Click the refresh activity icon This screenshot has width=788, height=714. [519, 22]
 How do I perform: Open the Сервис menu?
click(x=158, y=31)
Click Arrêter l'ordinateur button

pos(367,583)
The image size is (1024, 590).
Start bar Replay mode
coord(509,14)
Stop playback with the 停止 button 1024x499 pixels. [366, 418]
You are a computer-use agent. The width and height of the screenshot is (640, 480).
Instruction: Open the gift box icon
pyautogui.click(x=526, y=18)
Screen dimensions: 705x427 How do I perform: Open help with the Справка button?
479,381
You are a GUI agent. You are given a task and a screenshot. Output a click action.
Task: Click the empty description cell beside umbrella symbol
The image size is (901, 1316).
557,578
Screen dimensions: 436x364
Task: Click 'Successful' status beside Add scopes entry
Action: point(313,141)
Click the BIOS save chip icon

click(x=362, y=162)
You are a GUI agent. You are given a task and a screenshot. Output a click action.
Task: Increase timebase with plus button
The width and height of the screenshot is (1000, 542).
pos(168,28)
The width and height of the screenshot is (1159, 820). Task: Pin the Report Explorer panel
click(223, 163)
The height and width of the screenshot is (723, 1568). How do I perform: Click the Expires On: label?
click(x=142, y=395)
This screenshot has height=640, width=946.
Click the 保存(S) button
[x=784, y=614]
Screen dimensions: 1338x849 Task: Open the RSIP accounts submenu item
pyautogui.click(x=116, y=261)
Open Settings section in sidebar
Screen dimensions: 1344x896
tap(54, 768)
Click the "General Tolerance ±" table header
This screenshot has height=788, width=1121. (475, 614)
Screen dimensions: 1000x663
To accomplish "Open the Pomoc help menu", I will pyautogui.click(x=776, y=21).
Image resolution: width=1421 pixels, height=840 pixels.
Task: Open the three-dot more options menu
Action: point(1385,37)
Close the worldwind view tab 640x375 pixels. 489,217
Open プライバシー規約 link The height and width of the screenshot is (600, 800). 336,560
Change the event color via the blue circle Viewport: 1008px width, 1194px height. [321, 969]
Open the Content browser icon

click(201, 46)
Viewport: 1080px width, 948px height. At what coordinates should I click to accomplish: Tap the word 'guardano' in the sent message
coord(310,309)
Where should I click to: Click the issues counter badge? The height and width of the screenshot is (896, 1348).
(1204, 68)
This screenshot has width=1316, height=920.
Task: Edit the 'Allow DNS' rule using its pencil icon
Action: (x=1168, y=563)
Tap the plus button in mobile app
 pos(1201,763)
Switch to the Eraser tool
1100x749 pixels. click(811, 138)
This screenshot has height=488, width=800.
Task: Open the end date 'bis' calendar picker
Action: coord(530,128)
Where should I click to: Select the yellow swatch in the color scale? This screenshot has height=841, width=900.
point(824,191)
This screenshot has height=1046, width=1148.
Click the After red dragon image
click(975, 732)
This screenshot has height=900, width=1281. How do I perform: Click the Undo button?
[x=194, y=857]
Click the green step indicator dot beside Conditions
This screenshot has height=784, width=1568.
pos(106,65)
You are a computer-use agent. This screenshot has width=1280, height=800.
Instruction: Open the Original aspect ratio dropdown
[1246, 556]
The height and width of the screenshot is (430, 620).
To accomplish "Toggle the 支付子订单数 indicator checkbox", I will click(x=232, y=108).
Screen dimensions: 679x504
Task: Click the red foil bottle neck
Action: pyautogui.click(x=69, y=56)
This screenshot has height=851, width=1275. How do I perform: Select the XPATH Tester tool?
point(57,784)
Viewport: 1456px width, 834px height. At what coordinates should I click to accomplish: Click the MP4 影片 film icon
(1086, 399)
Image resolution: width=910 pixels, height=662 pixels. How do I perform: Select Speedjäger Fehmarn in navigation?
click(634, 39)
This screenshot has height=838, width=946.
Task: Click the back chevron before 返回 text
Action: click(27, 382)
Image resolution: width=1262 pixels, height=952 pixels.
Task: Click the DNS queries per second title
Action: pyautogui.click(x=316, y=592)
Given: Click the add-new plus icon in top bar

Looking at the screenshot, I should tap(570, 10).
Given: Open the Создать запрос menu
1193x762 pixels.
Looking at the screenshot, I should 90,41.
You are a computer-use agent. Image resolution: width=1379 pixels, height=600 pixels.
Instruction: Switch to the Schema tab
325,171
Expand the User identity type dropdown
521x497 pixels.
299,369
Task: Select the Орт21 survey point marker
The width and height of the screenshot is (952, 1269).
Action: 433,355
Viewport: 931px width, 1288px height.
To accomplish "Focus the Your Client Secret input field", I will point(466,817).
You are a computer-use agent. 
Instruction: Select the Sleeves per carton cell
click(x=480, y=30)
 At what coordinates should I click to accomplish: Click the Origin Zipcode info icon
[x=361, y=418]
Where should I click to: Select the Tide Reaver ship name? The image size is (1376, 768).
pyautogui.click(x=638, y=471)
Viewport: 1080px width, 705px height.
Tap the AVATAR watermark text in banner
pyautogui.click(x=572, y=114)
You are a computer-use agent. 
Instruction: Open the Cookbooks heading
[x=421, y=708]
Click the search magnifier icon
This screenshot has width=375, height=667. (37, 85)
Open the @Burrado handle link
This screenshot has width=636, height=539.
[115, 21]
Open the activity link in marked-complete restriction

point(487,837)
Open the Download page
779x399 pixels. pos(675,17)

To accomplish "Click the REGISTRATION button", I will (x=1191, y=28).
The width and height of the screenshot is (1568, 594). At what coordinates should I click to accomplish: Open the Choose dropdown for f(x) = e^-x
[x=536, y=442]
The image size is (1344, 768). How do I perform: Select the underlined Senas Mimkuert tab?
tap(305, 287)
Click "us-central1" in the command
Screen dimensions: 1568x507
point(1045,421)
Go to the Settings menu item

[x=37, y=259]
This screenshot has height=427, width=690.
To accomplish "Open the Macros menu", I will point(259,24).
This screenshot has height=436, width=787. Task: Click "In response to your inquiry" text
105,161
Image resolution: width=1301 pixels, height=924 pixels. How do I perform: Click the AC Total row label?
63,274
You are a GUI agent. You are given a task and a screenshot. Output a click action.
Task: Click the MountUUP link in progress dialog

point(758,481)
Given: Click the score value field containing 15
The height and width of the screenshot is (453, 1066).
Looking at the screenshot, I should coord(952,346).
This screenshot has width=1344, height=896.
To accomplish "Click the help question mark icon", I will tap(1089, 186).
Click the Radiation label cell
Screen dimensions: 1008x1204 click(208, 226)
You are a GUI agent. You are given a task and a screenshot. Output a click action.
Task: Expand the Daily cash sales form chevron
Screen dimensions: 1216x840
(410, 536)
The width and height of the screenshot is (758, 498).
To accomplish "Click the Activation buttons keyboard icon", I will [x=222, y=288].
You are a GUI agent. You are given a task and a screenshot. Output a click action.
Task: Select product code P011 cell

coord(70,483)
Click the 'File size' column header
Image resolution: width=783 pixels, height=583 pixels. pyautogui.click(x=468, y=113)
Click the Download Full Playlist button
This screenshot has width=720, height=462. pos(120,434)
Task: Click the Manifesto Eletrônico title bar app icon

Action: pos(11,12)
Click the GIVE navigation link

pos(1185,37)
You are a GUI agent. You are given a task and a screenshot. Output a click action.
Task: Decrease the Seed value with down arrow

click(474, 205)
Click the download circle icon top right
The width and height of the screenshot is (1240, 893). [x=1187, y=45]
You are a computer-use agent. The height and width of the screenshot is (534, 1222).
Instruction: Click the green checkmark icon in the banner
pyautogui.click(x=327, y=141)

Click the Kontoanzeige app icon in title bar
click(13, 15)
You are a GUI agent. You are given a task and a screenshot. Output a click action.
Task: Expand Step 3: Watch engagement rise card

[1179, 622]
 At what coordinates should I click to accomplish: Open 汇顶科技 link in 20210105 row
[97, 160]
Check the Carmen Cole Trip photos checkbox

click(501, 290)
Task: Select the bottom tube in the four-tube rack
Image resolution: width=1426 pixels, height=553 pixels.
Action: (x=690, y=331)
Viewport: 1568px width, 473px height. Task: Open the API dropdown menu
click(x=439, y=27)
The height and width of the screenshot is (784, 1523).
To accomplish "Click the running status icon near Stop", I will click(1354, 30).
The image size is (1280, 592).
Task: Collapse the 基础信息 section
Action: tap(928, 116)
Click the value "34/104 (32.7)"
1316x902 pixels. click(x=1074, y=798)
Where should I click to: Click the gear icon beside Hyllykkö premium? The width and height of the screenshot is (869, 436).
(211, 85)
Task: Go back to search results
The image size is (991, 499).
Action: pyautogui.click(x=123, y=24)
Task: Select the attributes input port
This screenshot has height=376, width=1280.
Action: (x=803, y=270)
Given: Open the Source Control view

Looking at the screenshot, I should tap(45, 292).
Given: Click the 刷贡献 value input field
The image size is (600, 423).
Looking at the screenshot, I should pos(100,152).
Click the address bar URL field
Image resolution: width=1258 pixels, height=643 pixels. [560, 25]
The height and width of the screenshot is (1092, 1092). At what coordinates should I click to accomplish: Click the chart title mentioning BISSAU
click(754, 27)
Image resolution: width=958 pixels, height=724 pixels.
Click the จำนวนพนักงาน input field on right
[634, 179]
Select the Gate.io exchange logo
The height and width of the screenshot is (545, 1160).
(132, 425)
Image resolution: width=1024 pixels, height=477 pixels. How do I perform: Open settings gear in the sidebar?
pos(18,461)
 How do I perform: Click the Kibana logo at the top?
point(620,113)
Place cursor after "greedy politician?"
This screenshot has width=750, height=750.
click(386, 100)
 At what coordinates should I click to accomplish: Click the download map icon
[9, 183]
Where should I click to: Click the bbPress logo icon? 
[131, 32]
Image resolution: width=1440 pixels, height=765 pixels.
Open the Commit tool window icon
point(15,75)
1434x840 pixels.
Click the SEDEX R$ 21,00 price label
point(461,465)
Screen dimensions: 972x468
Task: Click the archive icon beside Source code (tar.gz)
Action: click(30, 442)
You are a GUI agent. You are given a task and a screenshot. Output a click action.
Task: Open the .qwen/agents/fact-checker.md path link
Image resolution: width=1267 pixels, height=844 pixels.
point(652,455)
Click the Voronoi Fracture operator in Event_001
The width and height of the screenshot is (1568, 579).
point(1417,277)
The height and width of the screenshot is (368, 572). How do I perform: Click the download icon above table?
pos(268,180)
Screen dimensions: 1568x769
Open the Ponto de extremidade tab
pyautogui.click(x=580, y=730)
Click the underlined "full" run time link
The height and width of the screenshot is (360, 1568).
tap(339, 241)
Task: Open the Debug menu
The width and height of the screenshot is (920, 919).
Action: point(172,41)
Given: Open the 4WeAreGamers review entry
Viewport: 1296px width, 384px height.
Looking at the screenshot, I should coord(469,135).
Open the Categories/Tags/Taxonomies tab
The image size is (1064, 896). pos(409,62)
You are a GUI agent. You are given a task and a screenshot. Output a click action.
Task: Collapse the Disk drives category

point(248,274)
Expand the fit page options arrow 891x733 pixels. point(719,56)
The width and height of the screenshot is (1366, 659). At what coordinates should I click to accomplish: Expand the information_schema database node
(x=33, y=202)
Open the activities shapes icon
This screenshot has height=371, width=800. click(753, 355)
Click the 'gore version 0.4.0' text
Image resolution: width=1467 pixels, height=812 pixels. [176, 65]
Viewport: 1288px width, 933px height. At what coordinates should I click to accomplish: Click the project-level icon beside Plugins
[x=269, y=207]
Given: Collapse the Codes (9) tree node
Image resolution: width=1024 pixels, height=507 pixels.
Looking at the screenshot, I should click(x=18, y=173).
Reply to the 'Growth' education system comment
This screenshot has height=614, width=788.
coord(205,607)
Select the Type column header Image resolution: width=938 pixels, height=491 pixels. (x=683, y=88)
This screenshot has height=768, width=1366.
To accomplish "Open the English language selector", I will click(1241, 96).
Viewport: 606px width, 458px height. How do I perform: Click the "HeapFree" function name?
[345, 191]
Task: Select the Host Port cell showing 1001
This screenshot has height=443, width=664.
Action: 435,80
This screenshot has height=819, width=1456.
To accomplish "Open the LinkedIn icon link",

* * * * * * * * *

(WORK TO COMPLETE)
Take the lines from the first line of the listing to the line containing "You are a computer-use agent. The width". Please print them exactly, ends included, with nothing else.

(EXERCISE RESPONSE)
Click the refresh activity icon This screenshot has width=788, height=714. [519, 22]
 How do I perform: Open the Сервис menu?
click(x=158, y=31)
Click Arrêter l'ordinateur button

pos(367,583)
The image size is (1024, 590).
Start bar Replay mode
coord(509,14)
Stop playback with the 停止 button 1024x499 pixels. [366, 418]
You are a computer-use agent. The width and height of the screenshot is (640, 480).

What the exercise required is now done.